ANYWAY. I’m enjoying this story, don’t get me wrong, and it has many things to recommend it. It deserves to be on those recommended lists for being an engaging, interesting, and imaginative read (I think — I haven’t finished it yet). But there are plenty of things about it, particularly about the writing, that I find mediocre. It’s chock full of exposition, for one thing, and only thinly-disguised (or not disguised at all) “as you know, Bob” exposition at times. There’s a dismaying amount of telling rather than showing, and far, far, FAR too much description of mundane action that’s utterly irrelevant. Doors closing, putting on seatbelts, taking a drink, whatever. You put some of those details in to enhance the story, provide detail or color (or even to drop in as throwaways that become important later), but I don’t need to know that a character opened the door, walked through it, and shut it. Most of the time, I don’t really give a shit that the character went through a door at all. As a reader, it does nothing but pull me out of the story or bore me or both. Unless it’s important to the story or the character, it’s a distraction. Make the action count, make the dialogue count, make the scene count.
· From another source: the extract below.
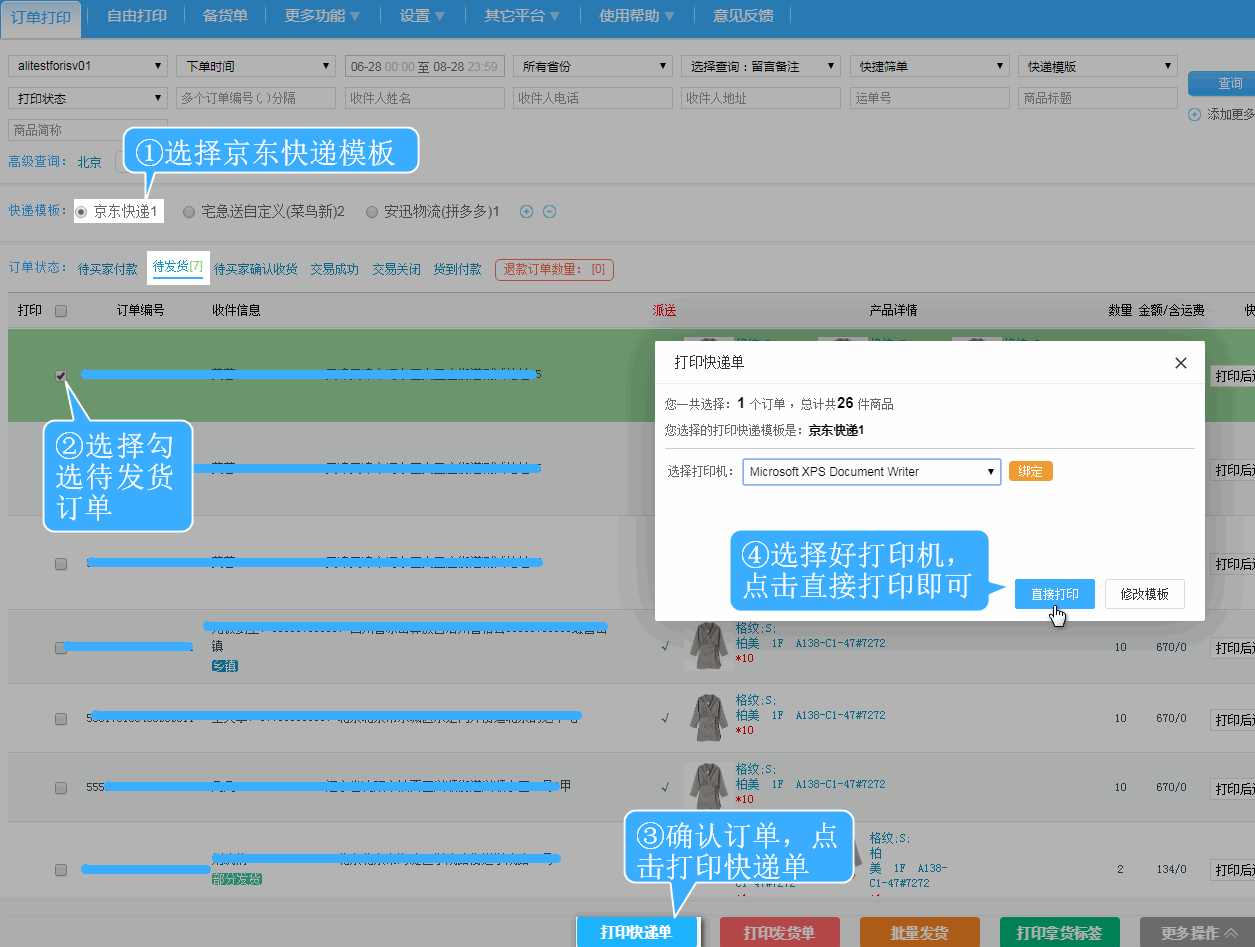The height and width of the screenshot is (947, 1255).
Task: Open the 更多功能 menu
Action: coord(322,15)
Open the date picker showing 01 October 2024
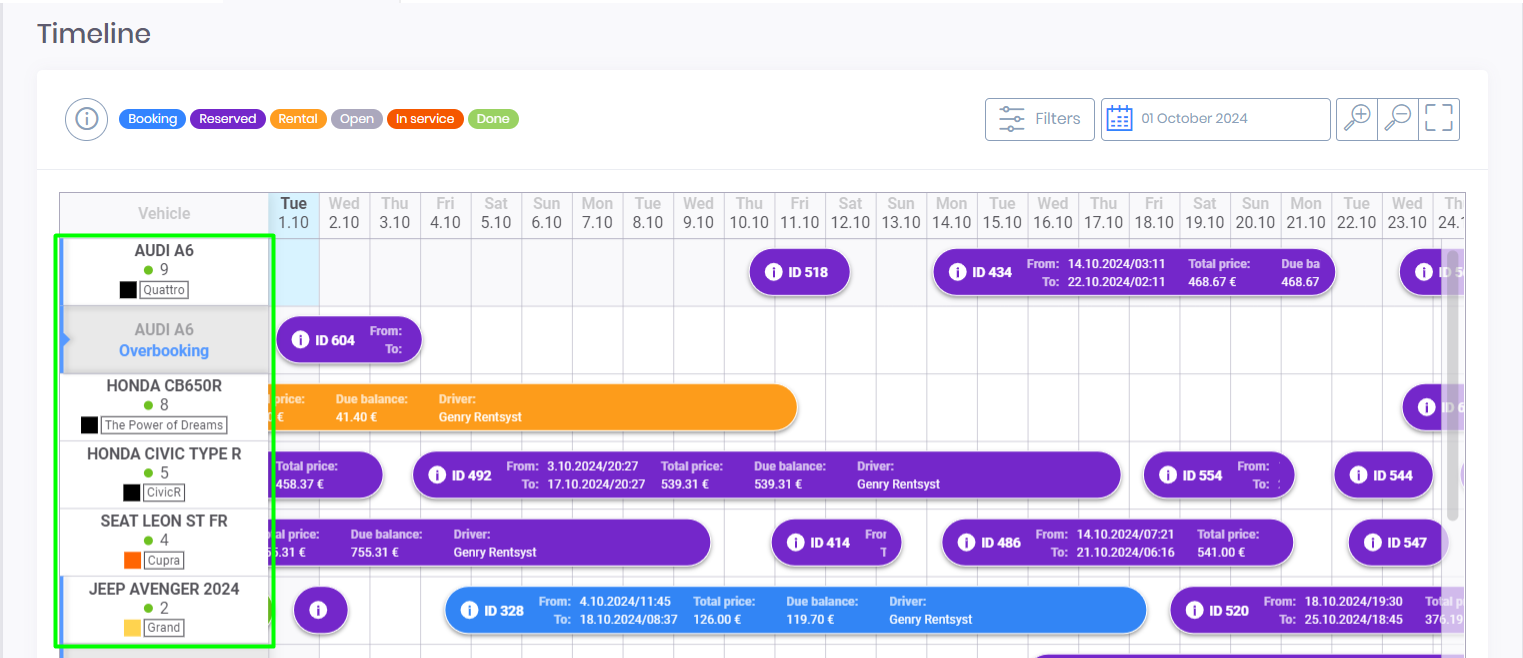 click(1215, 119)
That’s not to say I’m not guilty of these sins. I totally am. (Oh my god, my verbosity, let me show you it.) Even good, well-respected writers are guilty of them. But it’s the kind of thing that you fix during revisions. You need to be one ruthless SOB in revisions, and you hunt those weaknesses down and kill those suckers dead, dead, dead. I’m no paragon of writing ability, and obviously, I haven’t been published, so I don’t claim to have all the answers. But at the very least, you’d think this kind of stuff would’ve been tightened during the editorial stage. (The editor in this case being a good one with a sound reputation.) So I’m left scratching my head saying to myself, “Really? Nobody redlined this in a draft somewhere?”
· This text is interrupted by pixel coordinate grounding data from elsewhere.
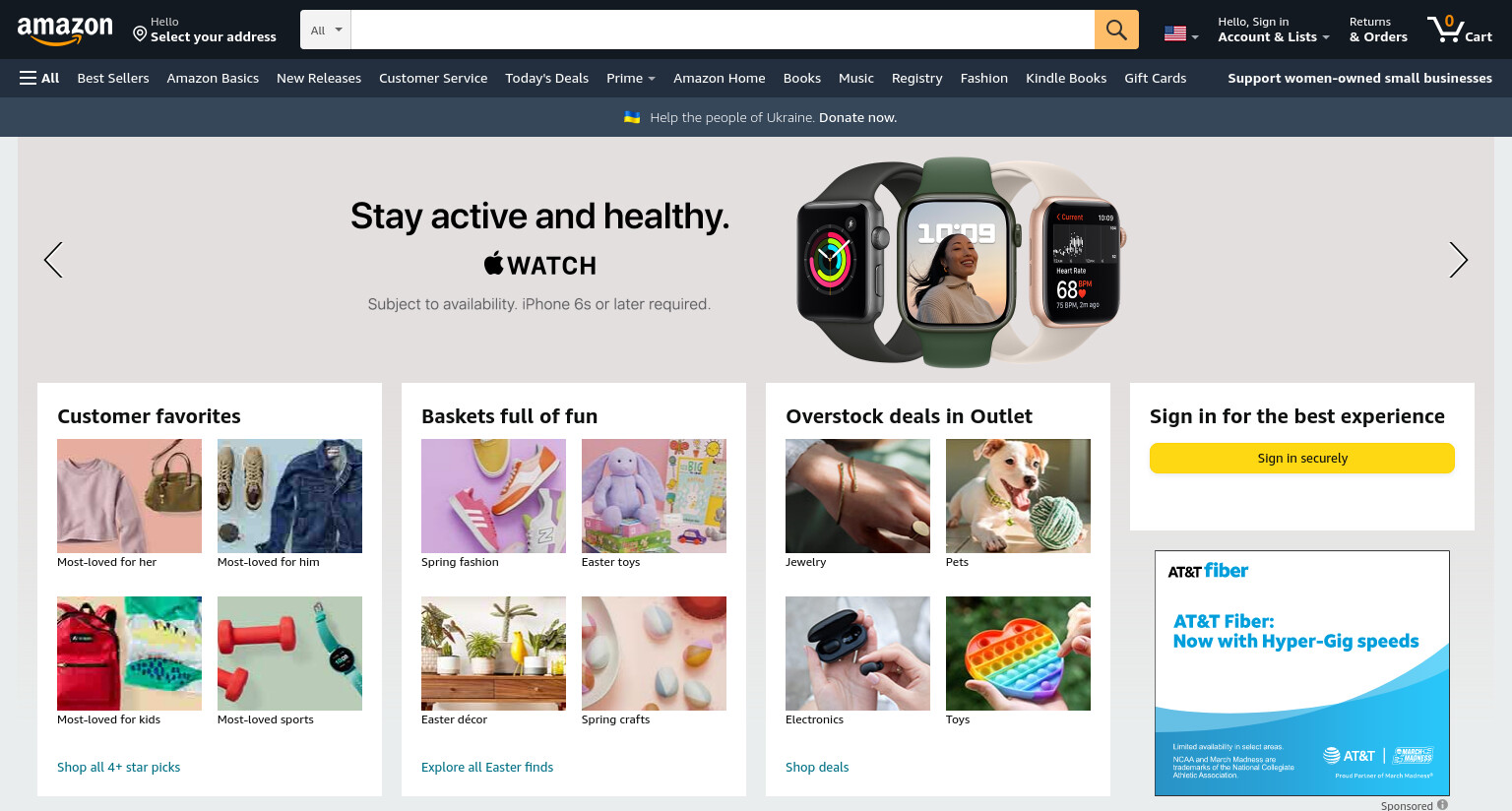Screen dimensions: 1512x811
Task: Open the US flag language selector
Action: pos(1180,33)
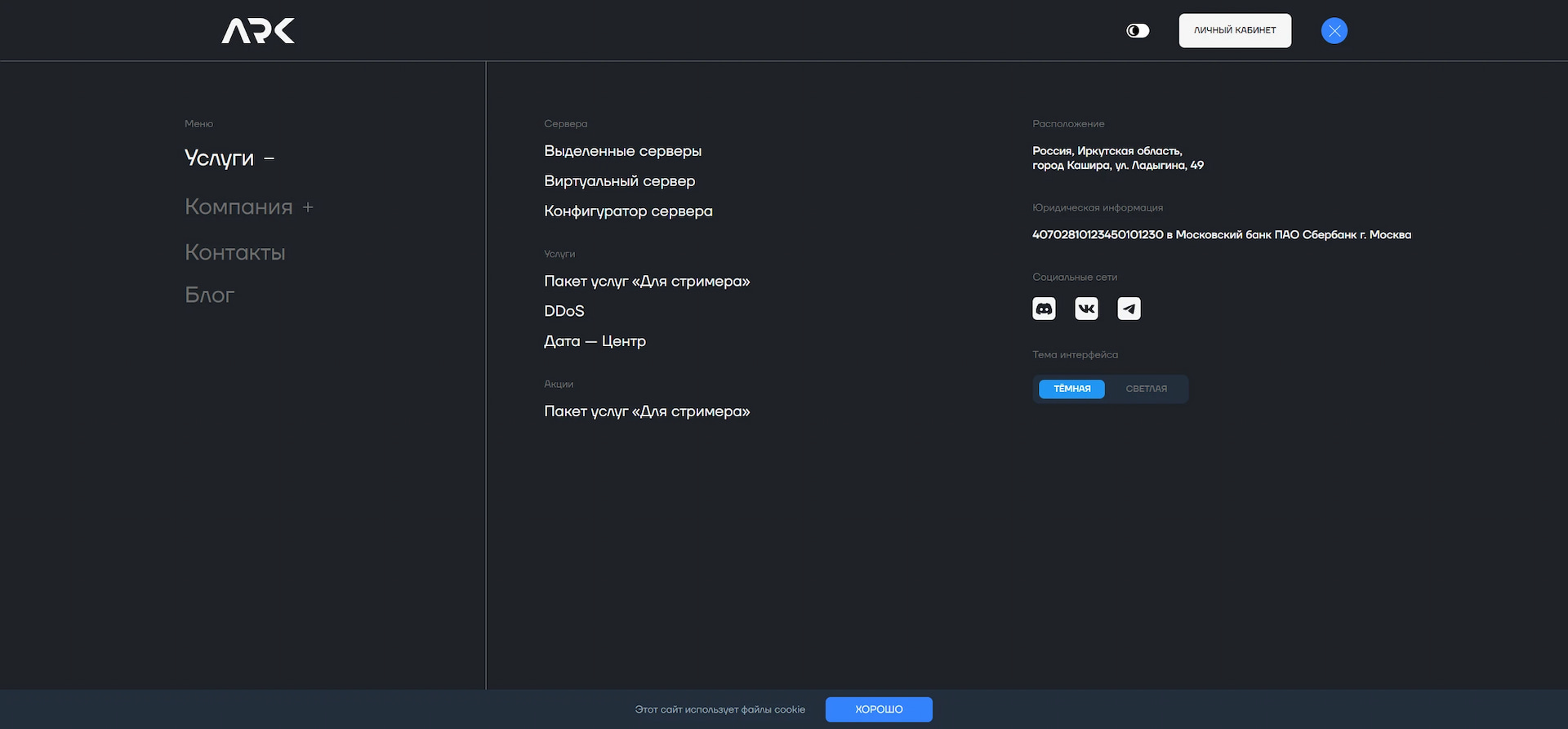Select the Тёмная theme option
The height and width of the screenshot is (729, 1568).
point(1071,389)
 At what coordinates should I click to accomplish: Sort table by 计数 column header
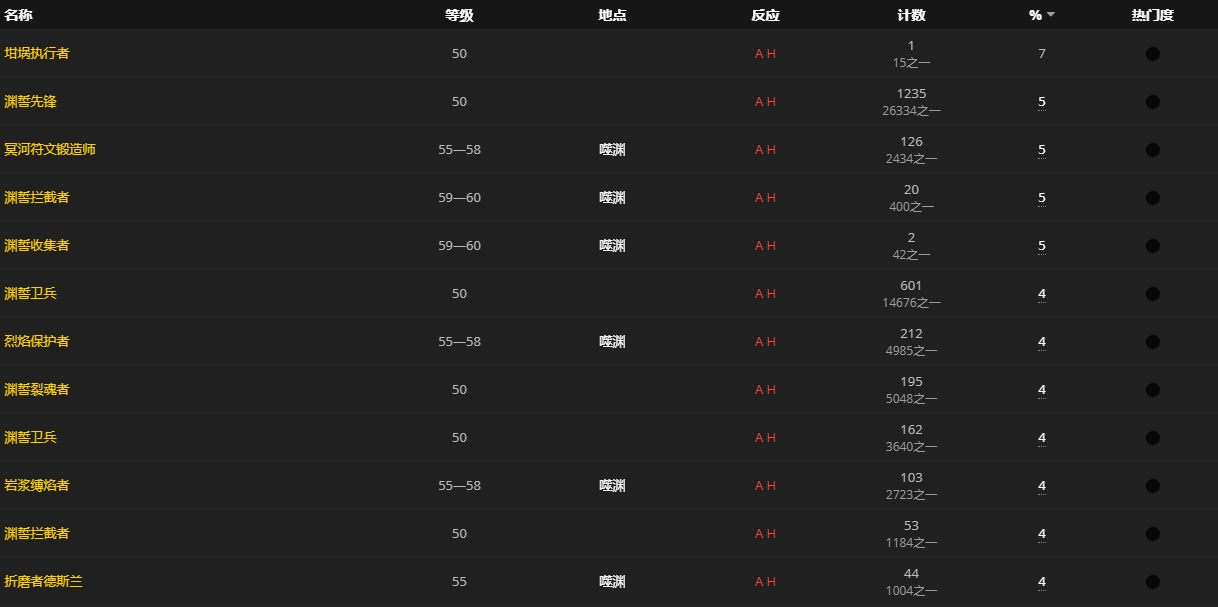[x=911, y=15]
It’s not a dealbreaker for the story. I am, as I mentioned, still enjoying it. But it’s disappointing and instructive that even the stamp of approval that publishing gives you doesn’t mean that you don’t have a lot of room to improve. And it’s a reminder that even for an author who’s getting a lot of buzz and generally making it big may not be as big of a talent as you let yourself believe.

Wednesday
Jan192011

Ideas and inspiration

Those who’ve read my stories will sometimes ask me where I got the idea for something in the story. The details of the answer vary, but the answer itself is the same: “all over the place”. It’s as Neil Gaiman once put it: “You get ideas from daydreaming. You get ideas from being bored. You get ideas all the time. The only difference between writers and other people is we notice when we’re doing it.”

Case in point: this morning, I was sitting in the hygienist’s chair this morning for my biannual teeth cleaning, listening somewhat absently to her make small talk. She was telling me about her kids and the challenges of paying for all the costs that compound when they participate in a sport like basketball or baseball — the gear, the uniforms, the registration fees, the shoes. She makes use of hand-me-downs and secondhand stores, but the shoes are the hardest, she says, because getting the right size in hand-me-downs at the time when her sons need them is tricky, and they’re one of the hottest items at Goodwill. Which means new shoes for her boys, more often than not, and even a relatively inexpensive pair is $80. “And he’s only ten years old!” she says. “He has no concept of eighty dollars.”

I was listening, but I was also thinking about my current story, because it’s what I do. All the time, pretty much. What she was saying wasn’t a new thought to me, but for whatever reason, it sparked a quick sequence of thought that led to a flash of inspiration and then an idea explosion, all in the space of 10 to 15 seconds.

Thinking about how to explain the concept of eighty dollars to a ten year-old led me to think about how a parent of modest but comfortable means, say, 100 years ago, might’ve provided things like shoes for their children and in turn, how those children would’ve understood the difference between needs and wants. Which led to a similar scenario in earlier times (way earlier times) when humanity as a whole was significantly more agrarian and how our ideas of needs shift as humanity progresses.

From there, I imagined a never-actually-existed-but-nice-to-imagine bucolic scene of village life reminiscent of fairy tales, all stucco cottages with thatched rooves and simple, contented folk who work hard and always have enough to eat, children and adults engaged in activities of a bucolic village variety. (I know, I know…me and Walt Disney.)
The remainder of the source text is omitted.